Stored items from a collection:
---
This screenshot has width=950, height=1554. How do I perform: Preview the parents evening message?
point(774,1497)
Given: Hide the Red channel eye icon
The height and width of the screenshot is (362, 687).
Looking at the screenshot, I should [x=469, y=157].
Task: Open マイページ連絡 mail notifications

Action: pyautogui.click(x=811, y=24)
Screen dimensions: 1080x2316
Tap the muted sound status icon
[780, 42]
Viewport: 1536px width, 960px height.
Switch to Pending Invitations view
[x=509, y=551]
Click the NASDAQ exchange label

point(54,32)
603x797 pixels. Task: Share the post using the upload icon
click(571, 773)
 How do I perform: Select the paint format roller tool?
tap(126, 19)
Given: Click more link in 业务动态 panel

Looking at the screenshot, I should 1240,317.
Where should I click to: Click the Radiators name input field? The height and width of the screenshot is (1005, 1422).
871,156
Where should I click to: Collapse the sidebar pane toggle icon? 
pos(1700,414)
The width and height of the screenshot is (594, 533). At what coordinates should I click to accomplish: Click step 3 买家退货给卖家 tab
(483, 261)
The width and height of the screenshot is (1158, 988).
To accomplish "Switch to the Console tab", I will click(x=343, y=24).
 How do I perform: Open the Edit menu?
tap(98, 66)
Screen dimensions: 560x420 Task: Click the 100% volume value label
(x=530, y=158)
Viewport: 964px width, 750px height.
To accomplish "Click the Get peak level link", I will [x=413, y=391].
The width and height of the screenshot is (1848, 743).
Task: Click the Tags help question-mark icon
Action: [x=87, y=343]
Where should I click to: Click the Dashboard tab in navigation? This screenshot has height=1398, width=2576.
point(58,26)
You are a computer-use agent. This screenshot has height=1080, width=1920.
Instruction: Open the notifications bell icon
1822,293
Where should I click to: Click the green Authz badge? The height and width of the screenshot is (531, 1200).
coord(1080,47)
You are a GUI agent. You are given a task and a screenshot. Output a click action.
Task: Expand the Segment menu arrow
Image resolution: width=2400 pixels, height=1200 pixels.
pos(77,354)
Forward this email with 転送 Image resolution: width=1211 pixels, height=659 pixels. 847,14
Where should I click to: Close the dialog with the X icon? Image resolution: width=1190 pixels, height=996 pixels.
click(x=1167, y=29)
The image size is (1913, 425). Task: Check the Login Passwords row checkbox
---
Of all the entries above, repeat only the lines from the line that has "Where should I click to: Click the green" to the line that has "Forward this email", both lines included, exactly.

Solution to the exercise:
Where should I click to: Click the green Authz badge? The height and width of the screenshot is (531, 1200).
coord(1080,47)
You are a GUI agent. You are given a task and a screenshot. Output a click action.
Task: Expand the Segment menu arrow
Image resolution: width=2400 pixels, height=1200 pixels.
pos(77,354)
Forward this email with 転送 Image resolution: width=1211 pixels, height=659 pixels. 847,14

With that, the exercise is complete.